Your goal:
For the records below, output each line exactly as it appears, from the first through the line with "FAQ (1237, 691)".

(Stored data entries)
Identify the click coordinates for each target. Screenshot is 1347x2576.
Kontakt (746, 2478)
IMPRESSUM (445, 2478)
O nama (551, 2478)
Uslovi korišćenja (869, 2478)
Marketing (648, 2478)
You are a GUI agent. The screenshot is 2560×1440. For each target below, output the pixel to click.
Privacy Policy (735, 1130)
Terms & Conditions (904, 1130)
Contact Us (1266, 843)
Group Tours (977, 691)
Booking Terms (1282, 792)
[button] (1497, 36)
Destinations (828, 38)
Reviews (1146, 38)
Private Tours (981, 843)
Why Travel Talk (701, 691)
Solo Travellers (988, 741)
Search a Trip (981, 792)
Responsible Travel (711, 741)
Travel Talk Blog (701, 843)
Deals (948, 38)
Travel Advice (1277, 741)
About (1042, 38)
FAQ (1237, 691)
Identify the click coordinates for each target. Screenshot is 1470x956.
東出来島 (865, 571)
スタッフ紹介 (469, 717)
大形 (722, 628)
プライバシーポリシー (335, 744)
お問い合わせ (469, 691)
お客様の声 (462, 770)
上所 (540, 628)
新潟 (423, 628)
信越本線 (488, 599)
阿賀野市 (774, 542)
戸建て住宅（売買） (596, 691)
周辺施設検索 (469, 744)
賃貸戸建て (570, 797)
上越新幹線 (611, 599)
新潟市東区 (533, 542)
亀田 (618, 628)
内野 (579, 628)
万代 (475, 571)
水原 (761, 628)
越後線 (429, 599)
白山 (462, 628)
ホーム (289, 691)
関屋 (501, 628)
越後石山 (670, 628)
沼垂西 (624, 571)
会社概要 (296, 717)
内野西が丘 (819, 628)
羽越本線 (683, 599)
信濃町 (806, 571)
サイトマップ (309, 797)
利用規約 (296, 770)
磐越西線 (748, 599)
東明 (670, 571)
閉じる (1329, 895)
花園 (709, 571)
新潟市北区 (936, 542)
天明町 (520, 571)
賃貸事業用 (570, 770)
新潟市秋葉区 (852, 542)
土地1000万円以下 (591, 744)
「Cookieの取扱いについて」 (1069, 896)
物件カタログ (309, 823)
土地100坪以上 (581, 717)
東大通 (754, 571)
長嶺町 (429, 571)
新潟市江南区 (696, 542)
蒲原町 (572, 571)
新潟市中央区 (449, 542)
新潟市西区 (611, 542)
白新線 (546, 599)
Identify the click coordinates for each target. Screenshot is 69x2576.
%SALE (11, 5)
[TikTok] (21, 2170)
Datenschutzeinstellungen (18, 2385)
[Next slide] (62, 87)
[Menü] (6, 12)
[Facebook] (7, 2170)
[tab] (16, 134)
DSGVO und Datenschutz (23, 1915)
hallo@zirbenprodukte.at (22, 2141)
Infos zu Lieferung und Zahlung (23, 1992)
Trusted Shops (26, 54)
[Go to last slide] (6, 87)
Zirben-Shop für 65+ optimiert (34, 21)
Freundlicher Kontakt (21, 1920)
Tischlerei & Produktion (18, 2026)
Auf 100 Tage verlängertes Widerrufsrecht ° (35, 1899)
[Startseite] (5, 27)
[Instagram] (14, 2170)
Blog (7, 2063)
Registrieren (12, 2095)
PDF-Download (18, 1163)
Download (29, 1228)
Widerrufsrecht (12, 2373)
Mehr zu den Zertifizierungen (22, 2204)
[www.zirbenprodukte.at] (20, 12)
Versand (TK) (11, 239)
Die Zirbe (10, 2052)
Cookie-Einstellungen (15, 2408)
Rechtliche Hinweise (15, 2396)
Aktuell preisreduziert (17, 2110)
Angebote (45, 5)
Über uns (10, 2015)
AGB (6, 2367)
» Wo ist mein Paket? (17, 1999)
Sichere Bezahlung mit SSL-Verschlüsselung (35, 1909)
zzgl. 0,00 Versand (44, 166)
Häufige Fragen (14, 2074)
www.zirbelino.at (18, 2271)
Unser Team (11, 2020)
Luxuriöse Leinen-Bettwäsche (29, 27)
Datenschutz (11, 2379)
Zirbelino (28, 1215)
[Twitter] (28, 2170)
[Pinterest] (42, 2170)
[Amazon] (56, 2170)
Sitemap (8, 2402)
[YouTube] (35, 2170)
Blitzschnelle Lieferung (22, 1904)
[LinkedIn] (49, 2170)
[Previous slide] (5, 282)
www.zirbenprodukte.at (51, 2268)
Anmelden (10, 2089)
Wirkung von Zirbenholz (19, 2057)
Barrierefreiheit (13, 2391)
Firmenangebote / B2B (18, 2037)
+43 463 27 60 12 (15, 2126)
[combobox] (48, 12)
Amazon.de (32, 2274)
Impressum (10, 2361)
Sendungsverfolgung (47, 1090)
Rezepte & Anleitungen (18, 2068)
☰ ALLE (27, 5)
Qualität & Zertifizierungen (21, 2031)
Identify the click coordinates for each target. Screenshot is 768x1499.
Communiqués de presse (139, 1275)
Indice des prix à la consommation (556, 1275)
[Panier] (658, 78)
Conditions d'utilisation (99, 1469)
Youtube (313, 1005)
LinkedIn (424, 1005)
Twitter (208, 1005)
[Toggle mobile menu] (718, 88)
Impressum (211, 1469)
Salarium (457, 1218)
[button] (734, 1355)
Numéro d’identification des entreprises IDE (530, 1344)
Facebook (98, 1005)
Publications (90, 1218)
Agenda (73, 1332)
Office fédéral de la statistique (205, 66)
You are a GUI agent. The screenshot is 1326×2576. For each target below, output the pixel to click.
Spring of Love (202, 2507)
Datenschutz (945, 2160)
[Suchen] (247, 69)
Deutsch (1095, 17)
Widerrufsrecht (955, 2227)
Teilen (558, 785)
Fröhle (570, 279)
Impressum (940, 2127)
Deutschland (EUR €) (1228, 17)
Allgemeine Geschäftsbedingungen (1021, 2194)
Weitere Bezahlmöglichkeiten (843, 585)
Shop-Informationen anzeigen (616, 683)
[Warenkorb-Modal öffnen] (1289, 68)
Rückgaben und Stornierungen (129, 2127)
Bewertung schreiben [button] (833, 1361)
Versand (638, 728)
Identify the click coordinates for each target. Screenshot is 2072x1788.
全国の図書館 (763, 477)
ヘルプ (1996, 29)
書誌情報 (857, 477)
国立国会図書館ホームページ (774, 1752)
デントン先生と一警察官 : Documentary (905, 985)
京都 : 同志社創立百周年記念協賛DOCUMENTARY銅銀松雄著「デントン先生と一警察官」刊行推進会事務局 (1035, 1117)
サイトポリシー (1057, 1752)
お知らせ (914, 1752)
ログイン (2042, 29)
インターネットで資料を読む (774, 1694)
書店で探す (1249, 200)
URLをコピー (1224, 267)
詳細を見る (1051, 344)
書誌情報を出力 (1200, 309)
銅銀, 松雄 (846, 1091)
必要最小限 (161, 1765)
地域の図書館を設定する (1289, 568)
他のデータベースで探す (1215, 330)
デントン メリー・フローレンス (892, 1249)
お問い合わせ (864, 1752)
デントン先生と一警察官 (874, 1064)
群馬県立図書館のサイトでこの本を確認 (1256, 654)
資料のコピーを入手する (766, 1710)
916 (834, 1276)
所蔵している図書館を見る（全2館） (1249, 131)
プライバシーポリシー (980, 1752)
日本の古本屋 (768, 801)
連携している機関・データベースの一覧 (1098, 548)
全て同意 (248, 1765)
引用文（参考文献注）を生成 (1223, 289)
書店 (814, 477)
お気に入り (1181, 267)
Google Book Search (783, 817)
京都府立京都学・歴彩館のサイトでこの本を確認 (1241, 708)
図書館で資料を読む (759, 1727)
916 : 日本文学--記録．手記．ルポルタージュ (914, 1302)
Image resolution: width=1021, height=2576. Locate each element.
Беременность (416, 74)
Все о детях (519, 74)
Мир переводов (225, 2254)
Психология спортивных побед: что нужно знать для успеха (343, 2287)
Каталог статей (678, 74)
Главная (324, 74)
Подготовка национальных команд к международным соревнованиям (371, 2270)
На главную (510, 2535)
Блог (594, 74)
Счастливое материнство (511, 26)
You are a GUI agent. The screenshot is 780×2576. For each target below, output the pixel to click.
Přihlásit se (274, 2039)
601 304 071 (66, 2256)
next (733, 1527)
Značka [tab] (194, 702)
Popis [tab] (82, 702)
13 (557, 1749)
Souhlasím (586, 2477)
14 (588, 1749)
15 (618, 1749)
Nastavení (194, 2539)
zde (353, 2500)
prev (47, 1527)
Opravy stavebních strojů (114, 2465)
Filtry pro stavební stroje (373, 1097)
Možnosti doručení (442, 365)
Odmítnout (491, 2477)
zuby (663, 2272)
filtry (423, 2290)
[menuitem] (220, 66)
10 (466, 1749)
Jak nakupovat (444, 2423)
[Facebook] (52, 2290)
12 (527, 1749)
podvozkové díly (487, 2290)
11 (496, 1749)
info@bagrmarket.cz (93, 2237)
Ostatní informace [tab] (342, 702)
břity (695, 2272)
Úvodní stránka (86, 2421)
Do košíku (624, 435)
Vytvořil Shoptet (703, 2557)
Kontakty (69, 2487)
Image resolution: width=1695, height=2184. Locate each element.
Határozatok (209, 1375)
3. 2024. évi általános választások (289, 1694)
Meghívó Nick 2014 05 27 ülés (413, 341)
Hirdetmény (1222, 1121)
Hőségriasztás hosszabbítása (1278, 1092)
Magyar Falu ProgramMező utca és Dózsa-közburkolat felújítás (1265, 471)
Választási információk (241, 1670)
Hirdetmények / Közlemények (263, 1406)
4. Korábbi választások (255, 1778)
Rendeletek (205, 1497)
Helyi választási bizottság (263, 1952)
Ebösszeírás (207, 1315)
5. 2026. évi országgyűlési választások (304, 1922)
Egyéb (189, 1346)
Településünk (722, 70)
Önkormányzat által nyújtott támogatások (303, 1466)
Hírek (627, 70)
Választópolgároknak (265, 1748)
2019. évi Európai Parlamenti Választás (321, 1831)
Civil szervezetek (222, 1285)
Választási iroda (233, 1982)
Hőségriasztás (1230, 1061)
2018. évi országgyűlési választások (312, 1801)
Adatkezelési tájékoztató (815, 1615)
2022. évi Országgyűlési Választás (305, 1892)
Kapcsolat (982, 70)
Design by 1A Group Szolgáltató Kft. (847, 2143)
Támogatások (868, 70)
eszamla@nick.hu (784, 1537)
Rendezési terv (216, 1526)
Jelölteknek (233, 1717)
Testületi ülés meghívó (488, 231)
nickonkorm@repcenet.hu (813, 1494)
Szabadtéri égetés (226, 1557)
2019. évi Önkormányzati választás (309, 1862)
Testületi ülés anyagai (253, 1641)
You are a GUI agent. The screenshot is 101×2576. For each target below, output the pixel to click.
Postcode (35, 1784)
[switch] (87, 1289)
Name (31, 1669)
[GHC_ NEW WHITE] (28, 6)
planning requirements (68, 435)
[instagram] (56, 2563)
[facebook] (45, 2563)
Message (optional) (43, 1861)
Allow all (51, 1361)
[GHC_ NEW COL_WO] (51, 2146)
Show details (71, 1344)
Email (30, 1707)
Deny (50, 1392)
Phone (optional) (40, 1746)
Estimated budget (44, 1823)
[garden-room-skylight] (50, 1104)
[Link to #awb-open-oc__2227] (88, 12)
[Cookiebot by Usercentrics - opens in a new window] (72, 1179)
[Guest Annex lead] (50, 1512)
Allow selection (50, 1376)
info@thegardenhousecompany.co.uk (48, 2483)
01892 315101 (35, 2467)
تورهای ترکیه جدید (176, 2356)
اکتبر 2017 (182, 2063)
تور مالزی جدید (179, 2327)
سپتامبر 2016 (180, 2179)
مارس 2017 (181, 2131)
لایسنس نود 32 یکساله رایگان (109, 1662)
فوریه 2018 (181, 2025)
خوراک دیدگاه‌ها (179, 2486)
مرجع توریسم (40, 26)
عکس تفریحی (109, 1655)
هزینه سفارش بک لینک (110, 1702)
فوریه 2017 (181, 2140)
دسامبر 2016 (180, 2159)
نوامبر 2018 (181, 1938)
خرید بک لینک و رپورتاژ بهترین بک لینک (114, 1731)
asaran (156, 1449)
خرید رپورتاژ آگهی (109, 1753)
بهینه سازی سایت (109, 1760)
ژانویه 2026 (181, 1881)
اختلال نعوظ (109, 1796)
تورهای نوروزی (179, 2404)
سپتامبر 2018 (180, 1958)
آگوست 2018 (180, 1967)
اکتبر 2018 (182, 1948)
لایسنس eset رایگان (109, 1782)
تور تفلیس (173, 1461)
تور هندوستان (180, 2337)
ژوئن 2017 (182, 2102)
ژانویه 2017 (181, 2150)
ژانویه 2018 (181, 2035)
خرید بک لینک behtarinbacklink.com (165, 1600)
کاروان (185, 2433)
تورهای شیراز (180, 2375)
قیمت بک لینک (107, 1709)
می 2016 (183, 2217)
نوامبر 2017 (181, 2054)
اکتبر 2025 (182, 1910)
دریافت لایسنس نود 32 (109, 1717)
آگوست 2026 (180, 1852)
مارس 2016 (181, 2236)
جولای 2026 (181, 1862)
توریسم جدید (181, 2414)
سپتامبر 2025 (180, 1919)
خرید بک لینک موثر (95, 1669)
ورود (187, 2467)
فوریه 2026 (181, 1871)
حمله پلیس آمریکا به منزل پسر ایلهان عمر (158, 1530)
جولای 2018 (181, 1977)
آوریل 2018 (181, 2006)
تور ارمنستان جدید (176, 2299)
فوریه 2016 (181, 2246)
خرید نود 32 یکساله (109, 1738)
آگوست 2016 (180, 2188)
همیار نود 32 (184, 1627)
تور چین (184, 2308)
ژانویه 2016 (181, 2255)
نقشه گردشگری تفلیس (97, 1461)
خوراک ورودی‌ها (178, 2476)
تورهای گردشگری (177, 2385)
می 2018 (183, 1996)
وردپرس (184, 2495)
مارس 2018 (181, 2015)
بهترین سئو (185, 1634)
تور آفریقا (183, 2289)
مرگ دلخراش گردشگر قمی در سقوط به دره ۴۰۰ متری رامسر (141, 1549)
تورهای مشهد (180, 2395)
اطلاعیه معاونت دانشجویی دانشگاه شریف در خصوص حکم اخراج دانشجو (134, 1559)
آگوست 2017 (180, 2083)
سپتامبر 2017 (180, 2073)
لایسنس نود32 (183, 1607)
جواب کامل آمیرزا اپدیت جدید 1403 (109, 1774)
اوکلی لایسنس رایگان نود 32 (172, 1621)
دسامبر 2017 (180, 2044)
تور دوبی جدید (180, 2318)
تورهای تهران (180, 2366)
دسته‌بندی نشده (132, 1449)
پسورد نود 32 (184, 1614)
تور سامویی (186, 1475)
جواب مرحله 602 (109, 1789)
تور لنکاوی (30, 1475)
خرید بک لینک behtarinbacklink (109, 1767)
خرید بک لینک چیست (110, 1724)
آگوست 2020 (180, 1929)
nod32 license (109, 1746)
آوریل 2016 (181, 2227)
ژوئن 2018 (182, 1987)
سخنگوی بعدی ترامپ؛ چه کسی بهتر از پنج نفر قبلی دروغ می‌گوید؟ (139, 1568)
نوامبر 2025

Answer for this exercise:
Identify the click coordinates for each target. Screenshot is 1347x2576.
Kontakt (746, 2478)
IMPRESSUM (445, 2478)
O nama (551, 2478)
Uslovi korišćenja (869, 2478)
Marketing (648, 2478)
You are a GUI agent. The screenshot is 2560×1440. For each target below, output the pixel to click.
Privacy Policy (735, 1130)
Terms & Conditions (904, 1130)
Contact Us (1266, 843)
Group Tours (977, 691)
Booking Terms (1282, 792)
[button] (1497, 36)
Destinations (828, 38)
Reviews (1146, 38)
Private Tours (981, 843)
Why Travel Talk (701, 691)
Solo Travellers (988, 741)
Search a Trip (981, 792)
Responsible Travel (711, 741)
Travel Talk Blog (701, 843)
Deals (948, 38)
Travel Advice (1277, 741)
About (1042, 38)
FAQ (1237, 691)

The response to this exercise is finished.